(Recorded data)
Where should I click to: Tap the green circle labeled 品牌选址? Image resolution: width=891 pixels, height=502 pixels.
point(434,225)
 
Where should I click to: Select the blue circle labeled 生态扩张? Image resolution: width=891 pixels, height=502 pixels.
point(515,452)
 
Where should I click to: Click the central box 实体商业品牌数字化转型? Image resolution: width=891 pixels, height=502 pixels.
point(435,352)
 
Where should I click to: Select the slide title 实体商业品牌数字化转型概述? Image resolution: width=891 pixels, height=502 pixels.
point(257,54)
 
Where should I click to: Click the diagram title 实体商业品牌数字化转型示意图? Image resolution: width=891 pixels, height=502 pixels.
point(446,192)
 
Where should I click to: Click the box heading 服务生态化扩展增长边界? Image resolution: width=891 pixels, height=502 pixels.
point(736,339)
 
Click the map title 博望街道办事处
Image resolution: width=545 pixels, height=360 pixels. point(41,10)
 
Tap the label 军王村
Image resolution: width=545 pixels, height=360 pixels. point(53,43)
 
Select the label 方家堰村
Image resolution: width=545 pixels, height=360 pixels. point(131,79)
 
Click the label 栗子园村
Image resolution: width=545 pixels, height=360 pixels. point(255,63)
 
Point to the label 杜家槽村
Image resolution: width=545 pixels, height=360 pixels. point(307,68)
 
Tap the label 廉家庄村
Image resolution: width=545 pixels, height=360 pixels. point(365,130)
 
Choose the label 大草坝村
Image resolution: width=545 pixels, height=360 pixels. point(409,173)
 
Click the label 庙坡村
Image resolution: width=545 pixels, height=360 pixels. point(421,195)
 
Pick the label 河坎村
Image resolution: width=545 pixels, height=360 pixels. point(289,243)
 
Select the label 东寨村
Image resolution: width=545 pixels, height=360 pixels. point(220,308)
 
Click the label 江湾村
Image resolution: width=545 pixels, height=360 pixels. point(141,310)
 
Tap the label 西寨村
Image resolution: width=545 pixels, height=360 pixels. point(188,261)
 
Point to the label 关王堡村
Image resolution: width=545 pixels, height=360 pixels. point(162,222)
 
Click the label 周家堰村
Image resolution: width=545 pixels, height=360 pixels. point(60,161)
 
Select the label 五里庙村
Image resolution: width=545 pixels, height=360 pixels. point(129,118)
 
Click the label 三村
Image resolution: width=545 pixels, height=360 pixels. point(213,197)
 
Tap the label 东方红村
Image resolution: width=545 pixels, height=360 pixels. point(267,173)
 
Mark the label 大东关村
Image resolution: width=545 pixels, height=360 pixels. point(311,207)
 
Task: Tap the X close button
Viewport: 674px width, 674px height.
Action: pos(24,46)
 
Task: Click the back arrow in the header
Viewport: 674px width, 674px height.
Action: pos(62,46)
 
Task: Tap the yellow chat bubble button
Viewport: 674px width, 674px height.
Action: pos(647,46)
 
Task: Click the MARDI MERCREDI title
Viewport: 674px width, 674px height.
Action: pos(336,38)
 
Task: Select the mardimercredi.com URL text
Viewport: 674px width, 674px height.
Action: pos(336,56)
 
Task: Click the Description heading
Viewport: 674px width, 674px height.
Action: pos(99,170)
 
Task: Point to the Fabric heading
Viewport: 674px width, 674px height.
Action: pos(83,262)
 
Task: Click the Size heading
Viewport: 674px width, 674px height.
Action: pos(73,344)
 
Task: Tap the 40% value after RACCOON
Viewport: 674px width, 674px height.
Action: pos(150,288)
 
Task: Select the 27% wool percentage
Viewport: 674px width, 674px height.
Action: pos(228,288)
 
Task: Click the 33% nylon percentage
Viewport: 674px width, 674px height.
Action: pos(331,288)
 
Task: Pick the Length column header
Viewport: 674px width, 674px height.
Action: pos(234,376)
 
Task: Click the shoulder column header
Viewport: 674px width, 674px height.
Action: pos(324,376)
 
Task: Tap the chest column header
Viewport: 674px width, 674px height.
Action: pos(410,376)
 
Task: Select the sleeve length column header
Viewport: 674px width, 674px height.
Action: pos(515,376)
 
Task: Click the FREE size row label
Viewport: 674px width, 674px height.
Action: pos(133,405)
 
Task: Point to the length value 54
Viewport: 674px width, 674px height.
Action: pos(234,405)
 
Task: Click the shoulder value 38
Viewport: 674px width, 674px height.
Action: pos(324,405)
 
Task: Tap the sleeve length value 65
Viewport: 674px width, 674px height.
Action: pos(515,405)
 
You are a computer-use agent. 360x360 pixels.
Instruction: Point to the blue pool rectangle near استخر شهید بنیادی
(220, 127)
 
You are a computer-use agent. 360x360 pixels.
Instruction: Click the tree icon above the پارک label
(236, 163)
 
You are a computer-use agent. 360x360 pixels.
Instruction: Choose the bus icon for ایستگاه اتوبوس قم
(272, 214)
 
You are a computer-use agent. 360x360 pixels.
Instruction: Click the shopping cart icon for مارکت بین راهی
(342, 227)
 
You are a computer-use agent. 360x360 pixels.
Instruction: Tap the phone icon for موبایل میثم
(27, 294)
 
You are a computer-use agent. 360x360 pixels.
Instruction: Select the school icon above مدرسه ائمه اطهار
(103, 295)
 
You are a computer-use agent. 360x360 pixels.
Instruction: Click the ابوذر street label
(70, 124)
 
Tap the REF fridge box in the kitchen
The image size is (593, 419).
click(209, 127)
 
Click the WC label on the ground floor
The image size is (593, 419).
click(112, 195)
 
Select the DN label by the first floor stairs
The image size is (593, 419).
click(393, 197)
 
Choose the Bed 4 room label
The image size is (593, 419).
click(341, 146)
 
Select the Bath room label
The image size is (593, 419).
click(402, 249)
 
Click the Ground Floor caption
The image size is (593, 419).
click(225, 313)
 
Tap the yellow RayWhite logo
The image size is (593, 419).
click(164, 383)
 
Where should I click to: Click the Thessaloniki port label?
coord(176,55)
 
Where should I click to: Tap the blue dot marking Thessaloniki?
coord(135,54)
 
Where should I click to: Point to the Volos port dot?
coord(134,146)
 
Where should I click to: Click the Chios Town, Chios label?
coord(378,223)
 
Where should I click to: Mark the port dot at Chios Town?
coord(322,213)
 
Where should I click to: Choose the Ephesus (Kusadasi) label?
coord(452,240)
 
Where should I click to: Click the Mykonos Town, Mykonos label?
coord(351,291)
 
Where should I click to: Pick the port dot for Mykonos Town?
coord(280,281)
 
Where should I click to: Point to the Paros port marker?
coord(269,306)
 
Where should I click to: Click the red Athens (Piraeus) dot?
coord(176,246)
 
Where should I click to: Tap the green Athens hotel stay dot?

• GIVEN INSTRUCTION
Copy every one of the records above word for word, keeping each line as it appears.

• RESPONSE TO THE EXERCISE
Where should I click to: Tap the green circle labeled 品牌选址? Image resolution: width=891 pixels, height=502 pixels.
point(434,225)
 
Where should I click to: Select the blue circle labeled 生态扩张? Image resolution: width=891 pixels, height=502 pixels.
point(515,452)
 
Where should I click to: Click the central box 实体商业品牌数字化转型? Image resolution: width=891 pixels, height=502 pixels.
point(435,352)
 
Where should I click to: Select the slide title 实体商业品牌数字化转型概述? Image resolution: width=891 pixels, height=502 pixels.
point(257,54)
 
Where should I click to: Click the diagram title 实体商业品牌数字化转型示意图? Image resolution: width=891 pixels, height=502 pixels.
point(446,192)
 
Where should I click to: Click the box heading 服务生态化扩展增长边界? Image resolution: width=891 pixels, height=502 pixels.
point(736,339)
 
Click the map title 博望街道办事处
Image resolution: width=545 pixels, height=360 pixels. point(41,10)
 
Tap the label 军王村
Image resolution: width=545 pixels, height=360 pixels. point(53,43)
 
Select the label 方家堰村
Image resolution: width=545 pixels, height=360 pixels. point(131,79)
 
Click the label 栗子园村
Image resolution: width=545 pixels, height=360 pixels. point(255,63)
 
Point to the label 杜家槽村
Image resolution: width=545 pixels, height=360 pixels. point(307,68)
 
Tap the label 廉家庄村
Image resolution: width=545 pixels, height=360 pixels. point(365,130)
 
Choose the label 大草坝村
Image resolution: width=545 pixels, height=360 pixels. point(409,173)
 
Click the label 庙坡村
Image resolution: width=545 pixels, height=360 pixels. point(421,195)
 
Pick the label 河坎村
Image resolution: width=545 pixels, height=360 pixels. point(289,243)
 
Select the label 东寨村
Image resolution: width=545 pixels, height=360 pixels. point(220,308)
 
Click the label 江湾村
Image resolution: width=545 pixels, height=360 pixels. point(141,310)
 
Tap the label 西寨村
Image resolution: width=545 pixels, height=360 pixels. point(188,261)
 
Point to the label 关王堡村
Image resolution: width=545 pixels, height=360 pixels. point(162,222)
 
Click the label 周家堰村
Image resolution: width=545 pixels, height=360 pixels. point(60,161)
 
Select the label 五里庙村
Image resolution: width=545 pixels, height=360 pixels. point(129,118)
 
Click the label 三村
Image resolution: width=545 pixels, height=360 pixels. point(213,197)
 
Tap the label 东方红村
Image resolution: width=545 pixels, height=360 pixels. point(267,173)
 
Mark the label 大东关村
Image resolution: width=545 pixels, height=360 pixels. point(311,207)
 
Task: Tap the X close button
Viewport: 674px width, 674px height.
Action: pos(24,46)
 
Task: Click the back arrow in the header
Viewport: 674px width, 674px height.
Action: pos(62,46)
 
Task: Tap the yellow chat bubble button
Viewport: 674px width, 674px height.
Action: pos(647,46)
 
Task: Click the MARDI MERCREDI title
Viewport: 674px width, 674px height.
Action: pos(336,38)
 
Task: Select the mardimercredi.com URL text
Viewport: 674px width, 674px height.
Action: pos(336,56)
 
Task: Click the Description heading
Viewport: 674px width, 674px height.
Action: pos(99,170)
 
Task: Point to the Fabric heading
Viewport: 674px width, 674px height.
Action: pos(83,262)
 
Task: Click the Size heading
Viewport: 674px width, 674px height.
Action: pos(73,344)
 
Task: Tap the 40% value after RACCOON
Viewport: 674px width, 674px height.
Action: pos(150,288)
 
Task: Select the 27% wool percentage
Viewport: 674px width, 674px height.
Action: pos(228,288)
 
Task: Click the 33% nylon percentage
Viewport: 674px width, 674px height.
Action: pos(331,288)
 
Task: Pick the Length column header
Viewport: 674px width, 674px height.
Action: pos(234,376)
 
Task: Click the shoulder column header
Viewport: 674px width, 674px height.
Action: pos(324,376)
 
Task: Tap the chest column header
Viewport: 674px width, 674px height.
Action: pos(410,376)
 
Task: Select the sleeve length column header
Viewport: 674px width, 674px height.
Action: pos(515,376)
 
Task: Click the FREE size row label
Viewport: 674px width, 674px height.
Action: pos(133,405)
 
Task: Point to the length value 54
Viewport: 674px width, 674px height.
Action: pos(234,405)
 
Task: Click the shoulder value 38
Viewport: 674px width, 674px height.
Action: pos(324,405)
 
Task: Tap the sleeve length value 65
Viewport: 674px width, 674px height.
Action: pos(515,405)
 
You are a computer-use agent. 360x360 pixels.
Instruction: Point to the blue pool rectangle near استخر شهید بنیادی
(220, 127)
 
You are a computer-use agent. 360x360 pixels.
Instruction: Click the tree icon above the پارک label
(236, 163)
 
You are a computer-use agent. 360x360 pixels.
Instruction: Choose the bus icon for ایستگاه اتوبوس قم
(272, 214)
 
You are a computer-use agent. 360x360 pixels.
Instruction: Click the shopping cart icon for مارکت بین راهی
(342, 227)
 
You are a computer-use agent. 360x360 pixels.
Instruction: Tap the phone icon for موبایل میثم
(27, 294)
 
You are a computer-use agent. 360x360 pixels.
Instruction: Select the school icon above مدرسه ائمه اطهار
(103, 295)
 
You are a computer-use agent. 360x360 pixels.
Instruction: Click the ابوذر street label
(70, 124)
 
Tap the REF fridge box in the kitchen
The image size is (593, 419).
click(209, 127)
 
Click the WC label on the ground floor
The image size is (593, 419).
click(112, 195)
 
Select the DN label by the first floor stairs
The image size is (593, 419).
click(393, 197)
 
Choose the Bed 4 room label
The image size is (593, 419).
click(341, 146)
 
Select the Bath room label
The image size is (593, 419).
click(402, 249)
 
Click the Ground Floor caption
The image size is (593, 419).
click(225, 313)
 
Tap the yellow RayWhite logo
The image size is (593, 419).
click(164, 383)
 
Where should I click to: Click the Thessaloniki port label?
coord(176,55)
 
Where should I click to: Tap the blue dot marking Thessaloniki?
coord(135,54)
 
Where should I click to: Point to the Volos port dot?
coord(134,146)
 
Where should I click to: Click the Chios Town, Chios label?
coord(378,223)
 
Where should I click to: Mark the port dot at Chios Town?
coord(322,213)
 
Where should I click to: Choose the Ephesus (Kusadasi) label?
coord(452,240)
 
Where should I click to: Click the Mykonos Town, Mykonos label?
coord(351,291)
 
Where should I click to: Pick the port dot for Mykonos Town?
coord(280,281)
 
Where should I click to: Point to the Paros port marker?
coord(269,306)
 
Where should I click to: Click the red Athens (Piraeus) dot?
coord(176,246)
 
Where should I click to: Tap the green Athens hotel stay dot?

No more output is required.